### EXTRACTED MATERIAL
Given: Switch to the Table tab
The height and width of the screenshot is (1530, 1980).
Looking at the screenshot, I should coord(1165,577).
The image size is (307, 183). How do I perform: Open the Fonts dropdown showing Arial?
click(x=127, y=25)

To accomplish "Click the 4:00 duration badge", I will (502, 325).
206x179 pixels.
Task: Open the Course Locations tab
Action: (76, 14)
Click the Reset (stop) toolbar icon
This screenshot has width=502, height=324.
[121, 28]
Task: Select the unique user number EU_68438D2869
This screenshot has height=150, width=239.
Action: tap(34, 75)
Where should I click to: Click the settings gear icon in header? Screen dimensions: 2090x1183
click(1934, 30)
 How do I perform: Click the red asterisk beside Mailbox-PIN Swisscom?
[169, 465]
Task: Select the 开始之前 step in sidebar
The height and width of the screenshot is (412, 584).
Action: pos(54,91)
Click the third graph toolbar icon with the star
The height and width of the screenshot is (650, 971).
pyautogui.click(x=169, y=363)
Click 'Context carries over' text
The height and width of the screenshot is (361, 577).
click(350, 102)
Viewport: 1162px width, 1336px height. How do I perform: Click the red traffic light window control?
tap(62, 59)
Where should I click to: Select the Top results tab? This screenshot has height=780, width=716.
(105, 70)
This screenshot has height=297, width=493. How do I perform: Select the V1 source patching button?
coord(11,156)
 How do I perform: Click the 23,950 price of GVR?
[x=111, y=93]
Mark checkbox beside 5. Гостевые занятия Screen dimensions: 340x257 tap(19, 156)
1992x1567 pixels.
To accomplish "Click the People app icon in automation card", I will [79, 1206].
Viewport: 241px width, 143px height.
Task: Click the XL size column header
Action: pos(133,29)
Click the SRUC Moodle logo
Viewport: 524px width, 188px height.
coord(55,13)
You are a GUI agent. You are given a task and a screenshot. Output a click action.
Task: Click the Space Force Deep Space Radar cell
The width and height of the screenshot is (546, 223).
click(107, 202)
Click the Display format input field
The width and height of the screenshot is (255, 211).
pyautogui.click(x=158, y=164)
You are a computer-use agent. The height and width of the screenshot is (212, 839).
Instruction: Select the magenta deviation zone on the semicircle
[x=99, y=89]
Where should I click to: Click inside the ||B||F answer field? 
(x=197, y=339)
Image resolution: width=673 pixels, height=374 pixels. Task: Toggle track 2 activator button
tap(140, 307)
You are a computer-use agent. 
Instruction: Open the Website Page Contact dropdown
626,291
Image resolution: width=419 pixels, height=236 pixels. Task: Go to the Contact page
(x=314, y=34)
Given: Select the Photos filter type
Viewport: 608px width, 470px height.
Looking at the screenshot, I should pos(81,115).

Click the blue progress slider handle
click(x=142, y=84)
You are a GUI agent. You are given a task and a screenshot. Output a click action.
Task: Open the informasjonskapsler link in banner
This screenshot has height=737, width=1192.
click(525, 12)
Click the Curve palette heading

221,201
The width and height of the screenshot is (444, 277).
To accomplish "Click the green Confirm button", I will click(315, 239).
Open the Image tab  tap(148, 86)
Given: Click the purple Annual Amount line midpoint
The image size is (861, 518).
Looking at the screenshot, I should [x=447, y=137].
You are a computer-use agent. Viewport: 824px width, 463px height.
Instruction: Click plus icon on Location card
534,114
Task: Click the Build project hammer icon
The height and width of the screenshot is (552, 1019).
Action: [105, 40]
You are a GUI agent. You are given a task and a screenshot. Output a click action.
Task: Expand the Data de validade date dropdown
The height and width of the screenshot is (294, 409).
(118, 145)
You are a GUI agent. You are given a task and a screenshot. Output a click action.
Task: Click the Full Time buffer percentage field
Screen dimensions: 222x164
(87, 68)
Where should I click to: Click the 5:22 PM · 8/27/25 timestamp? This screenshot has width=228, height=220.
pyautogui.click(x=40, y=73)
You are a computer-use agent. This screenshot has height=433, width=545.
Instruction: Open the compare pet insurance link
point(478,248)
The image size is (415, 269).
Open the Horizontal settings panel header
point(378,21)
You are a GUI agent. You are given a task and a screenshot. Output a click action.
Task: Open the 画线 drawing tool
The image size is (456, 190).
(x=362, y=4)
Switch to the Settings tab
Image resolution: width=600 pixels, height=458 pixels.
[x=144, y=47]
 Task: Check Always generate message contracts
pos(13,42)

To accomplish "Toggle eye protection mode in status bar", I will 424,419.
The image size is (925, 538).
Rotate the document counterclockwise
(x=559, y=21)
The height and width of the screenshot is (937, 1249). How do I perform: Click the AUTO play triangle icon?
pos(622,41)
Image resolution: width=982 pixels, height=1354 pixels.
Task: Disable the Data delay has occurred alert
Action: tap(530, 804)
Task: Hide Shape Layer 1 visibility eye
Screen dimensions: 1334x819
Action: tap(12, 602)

### DIRECTION
Please count the lines in the items above that contain the string "Instruction" and reply with only that number.

### SOLUTION FOR THIS TASK
4